Exercise directions.
Reproduce the records verbatim, from their beginning down to the line containing "pyautogui.click(x=207, y=35)", with both ends included.

Material to process.
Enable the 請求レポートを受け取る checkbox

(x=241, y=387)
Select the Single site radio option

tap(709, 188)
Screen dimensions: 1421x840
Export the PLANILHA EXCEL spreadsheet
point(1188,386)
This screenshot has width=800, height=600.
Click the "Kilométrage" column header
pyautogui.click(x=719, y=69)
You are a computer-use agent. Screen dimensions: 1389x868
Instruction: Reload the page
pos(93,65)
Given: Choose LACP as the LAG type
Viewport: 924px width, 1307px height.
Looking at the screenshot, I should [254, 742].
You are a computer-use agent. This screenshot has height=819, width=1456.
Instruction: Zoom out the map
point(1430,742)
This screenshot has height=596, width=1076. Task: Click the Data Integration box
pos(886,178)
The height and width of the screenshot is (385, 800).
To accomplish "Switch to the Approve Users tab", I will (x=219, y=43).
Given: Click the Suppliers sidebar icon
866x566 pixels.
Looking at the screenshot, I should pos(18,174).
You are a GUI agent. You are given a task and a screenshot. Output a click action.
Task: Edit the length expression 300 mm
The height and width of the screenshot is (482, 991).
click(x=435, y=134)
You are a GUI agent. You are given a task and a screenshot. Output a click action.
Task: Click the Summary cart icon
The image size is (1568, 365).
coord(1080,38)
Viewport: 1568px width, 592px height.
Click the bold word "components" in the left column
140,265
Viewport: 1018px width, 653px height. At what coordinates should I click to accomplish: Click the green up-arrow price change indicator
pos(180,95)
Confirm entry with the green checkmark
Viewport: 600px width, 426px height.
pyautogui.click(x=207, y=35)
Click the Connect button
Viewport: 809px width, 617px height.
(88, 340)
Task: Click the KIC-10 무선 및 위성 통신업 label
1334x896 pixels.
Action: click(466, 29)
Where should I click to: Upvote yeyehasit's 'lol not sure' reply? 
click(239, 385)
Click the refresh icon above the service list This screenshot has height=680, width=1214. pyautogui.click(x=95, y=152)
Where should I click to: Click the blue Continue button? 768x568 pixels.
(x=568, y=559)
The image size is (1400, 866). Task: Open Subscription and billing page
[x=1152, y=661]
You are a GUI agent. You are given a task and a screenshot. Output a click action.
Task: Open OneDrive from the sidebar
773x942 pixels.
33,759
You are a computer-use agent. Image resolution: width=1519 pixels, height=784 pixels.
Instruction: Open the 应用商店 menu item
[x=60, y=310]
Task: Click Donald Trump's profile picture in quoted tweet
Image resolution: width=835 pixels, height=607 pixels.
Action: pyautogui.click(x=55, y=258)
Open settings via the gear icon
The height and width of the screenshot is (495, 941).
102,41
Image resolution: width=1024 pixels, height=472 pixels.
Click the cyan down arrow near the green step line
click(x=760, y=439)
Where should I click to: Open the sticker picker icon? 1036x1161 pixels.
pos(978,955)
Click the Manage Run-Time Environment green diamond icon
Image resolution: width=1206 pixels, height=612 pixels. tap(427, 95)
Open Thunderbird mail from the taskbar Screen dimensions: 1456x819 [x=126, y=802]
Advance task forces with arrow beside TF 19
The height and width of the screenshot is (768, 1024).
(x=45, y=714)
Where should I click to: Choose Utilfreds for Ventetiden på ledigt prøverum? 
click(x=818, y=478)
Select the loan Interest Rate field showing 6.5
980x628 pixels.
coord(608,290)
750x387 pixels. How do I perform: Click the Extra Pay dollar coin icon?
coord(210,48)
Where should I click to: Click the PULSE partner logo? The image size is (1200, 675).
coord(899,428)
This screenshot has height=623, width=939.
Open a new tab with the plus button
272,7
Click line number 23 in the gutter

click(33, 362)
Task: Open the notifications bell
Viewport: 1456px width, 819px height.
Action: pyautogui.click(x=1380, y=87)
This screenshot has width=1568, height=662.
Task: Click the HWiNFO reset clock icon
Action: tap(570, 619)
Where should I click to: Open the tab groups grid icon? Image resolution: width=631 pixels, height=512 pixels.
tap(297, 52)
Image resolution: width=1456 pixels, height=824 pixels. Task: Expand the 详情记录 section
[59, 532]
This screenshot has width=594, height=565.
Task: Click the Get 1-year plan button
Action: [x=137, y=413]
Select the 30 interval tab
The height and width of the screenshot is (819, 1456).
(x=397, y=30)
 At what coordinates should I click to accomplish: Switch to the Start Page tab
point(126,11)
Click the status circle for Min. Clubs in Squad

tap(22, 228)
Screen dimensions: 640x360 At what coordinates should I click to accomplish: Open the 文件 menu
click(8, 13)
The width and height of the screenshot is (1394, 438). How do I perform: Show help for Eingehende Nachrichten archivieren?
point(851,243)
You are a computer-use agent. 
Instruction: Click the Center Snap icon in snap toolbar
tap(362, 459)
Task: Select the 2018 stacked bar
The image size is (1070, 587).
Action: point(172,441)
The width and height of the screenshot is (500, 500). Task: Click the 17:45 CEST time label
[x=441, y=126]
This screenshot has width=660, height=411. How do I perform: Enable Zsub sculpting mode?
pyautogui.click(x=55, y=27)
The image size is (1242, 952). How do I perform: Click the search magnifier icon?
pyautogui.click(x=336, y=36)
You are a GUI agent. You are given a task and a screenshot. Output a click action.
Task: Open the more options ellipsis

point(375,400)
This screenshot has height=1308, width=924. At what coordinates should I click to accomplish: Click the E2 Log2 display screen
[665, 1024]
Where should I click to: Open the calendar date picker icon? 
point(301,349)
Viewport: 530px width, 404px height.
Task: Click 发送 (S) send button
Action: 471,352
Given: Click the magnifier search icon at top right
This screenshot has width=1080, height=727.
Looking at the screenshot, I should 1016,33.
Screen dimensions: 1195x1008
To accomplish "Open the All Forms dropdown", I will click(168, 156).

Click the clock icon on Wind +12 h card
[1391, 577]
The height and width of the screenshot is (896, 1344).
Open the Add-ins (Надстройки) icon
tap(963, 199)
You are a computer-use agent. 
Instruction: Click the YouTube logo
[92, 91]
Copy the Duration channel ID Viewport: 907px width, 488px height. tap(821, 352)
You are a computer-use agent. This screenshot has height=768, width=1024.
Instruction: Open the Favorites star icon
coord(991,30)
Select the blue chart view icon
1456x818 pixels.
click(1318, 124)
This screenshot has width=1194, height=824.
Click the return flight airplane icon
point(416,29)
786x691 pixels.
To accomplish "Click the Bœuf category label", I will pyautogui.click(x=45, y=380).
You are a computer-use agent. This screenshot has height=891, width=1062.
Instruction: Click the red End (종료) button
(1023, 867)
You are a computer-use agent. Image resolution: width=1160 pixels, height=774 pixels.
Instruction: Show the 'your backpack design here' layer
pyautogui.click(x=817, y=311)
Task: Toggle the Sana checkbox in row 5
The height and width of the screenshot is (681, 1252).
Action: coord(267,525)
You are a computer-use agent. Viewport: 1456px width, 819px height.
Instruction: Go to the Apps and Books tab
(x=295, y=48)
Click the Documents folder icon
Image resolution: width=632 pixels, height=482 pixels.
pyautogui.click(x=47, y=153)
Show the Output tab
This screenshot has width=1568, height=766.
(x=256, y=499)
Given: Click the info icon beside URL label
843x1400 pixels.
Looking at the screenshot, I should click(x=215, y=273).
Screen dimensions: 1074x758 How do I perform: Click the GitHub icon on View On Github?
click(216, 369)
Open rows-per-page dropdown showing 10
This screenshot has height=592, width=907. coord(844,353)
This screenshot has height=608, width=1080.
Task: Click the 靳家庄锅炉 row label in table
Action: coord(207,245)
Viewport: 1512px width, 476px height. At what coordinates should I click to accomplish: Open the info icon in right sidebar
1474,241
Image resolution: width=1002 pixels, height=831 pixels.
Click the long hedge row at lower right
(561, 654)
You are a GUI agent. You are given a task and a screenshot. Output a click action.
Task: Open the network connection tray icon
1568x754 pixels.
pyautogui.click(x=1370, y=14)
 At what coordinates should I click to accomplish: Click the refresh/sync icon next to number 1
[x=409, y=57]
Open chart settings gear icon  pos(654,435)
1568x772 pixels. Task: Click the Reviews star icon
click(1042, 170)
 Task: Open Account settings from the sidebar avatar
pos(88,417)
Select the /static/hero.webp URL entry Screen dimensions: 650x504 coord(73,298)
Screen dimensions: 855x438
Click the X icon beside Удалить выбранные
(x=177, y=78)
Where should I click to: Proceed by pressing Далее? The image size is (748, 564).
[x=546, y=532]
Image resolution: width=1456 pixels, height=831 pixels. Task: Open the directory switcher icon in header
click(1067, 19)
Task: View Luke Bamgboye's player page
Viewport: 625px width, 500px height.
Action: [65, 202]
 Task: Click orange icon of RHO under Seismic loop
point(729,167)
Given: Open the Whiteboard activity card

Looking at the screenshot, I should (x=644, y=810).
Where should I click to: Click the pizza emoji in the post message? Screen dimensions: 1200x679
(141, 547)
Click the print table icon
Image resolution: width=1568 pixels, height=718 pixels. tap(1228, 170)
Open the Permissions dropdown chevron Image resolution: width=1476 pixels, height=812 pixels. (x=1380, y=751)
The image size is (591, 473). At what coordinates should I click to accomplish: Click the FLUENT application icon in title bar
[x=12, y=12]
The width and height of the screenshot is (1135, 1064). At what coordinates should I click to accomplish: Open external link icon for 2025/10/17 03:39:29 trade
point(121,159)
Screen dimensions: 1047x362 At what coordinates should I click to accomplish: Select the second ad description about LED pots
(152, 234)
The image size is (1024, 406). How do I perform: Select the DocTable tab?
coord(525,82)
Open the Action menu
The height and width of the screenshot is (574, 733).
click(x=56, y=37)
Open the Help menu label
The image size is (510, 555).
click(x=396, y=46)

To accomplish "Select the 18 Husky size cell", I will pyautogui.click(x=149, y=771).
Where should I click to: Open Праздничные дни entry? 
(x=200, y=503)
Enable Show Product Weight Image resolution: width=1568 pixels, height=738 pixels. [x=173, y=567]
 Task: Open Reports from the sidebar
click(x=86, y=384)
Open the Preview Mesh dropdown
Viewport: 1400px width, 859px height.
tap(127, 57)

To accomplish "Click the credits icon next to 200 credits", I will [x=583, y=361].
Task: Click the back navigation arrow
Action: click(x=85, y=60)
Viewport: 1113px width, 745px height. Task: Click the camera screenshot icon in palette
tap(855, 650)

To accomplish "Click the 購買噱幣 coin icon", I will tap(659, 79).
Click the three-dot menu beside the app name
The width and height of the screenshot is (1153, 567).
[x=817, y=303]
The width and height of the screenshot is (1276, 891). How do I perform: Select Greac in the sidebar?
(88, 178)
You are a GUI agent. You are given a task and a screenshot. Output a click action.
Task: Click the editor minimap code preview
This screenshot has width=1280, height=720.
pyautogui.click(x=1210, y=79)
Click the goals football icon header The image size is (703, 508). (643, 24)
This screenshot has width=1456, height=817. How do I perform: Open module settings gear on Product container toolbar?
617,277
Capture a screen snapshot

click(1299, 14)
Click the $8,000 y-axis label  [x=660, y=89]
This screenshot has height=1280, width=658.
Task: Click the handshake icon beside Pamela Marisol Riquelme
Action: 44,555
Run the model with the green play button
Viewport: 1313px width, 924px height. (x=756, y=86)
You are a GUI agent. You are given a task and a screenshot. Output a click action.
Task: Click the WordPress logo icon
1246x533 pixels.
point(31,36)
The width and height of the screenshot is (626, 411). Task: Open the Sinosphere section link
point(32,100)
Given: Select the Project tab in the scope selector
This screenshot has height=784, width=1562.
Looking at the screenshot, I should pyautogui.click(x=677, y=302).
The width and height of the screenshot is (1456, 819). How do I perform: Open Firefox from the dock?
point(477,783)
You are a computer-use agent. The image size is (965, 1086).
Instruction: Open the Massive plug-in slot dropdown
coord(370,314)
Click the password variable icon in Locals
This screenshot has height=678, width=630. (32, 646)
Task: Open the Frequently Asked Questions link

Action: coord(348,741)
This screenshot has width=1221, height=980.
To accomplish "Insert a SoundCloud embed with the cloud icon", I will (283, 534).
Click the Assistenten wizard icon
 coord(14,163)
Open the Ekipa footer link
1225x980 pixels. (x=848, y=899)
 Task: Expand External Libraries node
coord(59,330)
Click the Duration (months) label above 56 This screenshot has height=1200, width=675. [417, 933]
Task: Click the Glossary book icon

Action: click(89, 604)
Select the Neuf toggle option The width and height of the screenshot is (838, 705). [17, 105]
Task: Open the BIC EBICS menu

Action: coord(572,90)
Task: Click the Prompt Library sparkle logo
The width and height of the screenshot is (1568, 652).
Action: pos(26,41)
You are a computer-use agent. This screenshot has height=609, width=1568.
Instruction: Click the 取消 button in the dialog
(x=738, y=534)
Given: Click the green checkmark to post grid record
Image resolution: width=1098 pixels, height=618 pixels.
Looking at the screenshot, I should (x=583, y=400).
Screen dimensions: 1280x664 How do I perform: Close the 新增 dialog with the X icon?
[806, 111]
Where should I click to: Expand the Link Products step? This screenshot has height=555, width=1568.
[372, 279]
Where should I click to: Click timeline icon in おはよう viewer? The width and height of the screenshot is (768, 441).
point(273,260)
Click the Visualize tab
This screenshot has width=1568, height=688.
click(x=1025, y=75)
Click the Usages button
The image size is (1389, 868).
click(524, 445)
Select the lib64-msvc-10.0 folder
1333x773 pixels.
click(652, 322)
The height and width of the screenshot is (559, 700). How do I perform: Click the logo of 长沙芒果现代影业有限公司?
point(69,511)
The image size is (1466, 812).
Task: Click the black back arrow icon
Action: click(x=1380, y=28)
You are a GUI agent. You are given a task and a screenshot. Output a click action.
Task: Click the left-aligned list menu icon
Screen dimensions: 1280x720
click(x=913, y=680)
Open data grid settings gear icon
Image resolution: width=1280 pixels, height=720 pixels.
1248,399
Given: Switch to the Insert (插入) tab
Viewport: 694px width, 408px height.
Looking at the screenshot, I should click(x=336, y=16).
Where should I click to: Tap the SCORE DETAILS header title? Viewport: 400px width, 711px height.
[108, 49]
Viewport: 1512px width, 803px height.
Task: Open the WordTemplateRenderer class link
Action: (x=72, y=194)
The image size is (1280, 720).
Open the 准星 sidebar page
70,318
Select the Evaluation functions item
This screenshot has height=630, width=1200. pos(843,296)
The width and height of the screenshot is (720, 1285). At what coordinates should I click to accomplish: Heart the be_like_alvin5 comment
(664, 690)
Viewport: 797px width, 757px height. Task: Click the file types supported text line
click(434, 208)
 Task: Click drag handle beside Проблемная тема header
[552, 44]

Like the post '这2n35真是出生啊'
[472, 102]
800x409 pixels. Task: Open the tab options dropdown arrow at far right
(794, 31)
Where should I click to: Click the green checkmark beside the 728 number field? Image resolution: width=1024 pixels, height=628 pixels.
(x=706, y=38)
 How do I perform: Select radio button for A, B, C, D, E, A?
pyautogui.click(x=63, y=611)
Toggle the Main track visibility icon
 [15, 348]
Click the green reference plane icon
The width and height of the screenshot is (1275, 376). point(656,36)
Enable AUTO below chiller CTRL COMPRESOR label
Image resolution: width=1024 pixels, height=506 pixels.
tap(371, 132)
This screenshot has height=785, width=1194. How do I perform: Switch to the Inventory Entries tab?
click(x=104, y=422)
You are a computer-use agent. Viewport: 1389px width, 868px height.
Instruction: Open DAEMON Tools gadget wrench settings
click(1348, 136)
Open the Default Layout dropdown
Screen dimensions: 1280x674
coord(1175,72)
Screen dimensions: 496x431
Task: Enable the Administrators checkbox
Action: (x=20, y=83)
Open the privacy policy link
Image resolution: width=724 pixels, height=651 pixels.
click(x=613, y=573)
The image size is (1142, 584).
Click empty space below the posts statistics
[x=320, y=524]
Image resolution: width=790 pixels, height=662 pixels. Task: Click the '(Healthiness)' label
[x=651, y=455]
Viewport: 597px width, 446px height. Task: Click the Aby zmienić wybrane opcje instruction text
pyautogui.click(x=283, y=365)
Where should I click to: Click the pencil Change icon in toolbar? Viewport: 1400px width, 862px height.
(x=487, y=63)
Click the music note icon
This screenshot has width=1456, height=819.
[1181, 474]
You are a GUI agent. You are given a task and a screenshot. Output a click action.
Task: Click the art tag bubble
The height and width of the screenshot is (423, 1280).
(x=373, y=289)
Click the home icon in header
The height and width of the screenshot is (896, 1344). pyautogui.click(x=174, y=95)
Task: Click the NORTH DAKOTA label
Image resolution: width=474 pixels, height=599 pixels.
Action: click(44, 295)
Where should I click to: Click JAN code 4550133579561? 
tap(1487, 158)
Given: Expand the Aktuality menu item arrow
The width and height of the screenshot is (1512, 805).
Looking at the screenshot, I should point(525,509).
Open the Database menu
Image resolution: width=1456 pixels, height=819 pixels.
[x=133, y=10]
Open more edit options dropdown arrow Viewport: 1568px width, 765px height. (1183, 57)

Solution for this problem.
Enable the 請求レポートを受け取る checkbox

(x=241, y=387)
Select the Single site radio option

tap(709, 188)
Screen dimensions: 1421x840
Export the PLANILHA EXCEL spreadsheet
point(1188,386)
This screenshot has width=800, height=600.
Click the "Kilométrage" column header
pyautogui.click(x=719, y=69)
You are a computer-use agent. Screen dimensions: 1389x868
Instruction: Reload the page
pos(93,65)
Given: Choose LACP as the LAG type
Viewport: 924px width, 1307px height.
Looking at the screenshot, I should [254, 742].
You are a computer-use agent. This screenshot has height=819, width=1456.
Instruction: Zoom out the map
point(1430,742)
This screenshot has height=596, width=1076. Task: Click the Data Integration box
pos(886,178)
The height and width of the screenshot is (385, 800).
To accomplish "Switch to the Approve Users tab", I will (x=219, y=43).
Given: Click the Suppliers sidebar icon
866x566 pixels.
Looking at the screenshot, I should pos(18,174).
You are a GUI agent. You are given a task and a screenshot. Output a click action.
Task: Edit the length expression 300 mm
The height and width of the screenshot is (482, 991).
click(x=435, y=134)
You are a GUI agent. You are given a task and a screenshot. Output a click action.
Task: Click the Summary cart icon
The image size is (1568, 365).
coord(1080,38)
Viewport: 1568px width, 592px height.
Click the bold word "components" in the left column
140,265
Viewport: 1018px width, 653px height. At what coordinates should I click to accomplish: Click the green up-arrow price change indicator
pos(180,95)
Confirm entry with the green checkmark
Viewport: 600px width, 426px height.
pyautogui.click(x=207, y=35)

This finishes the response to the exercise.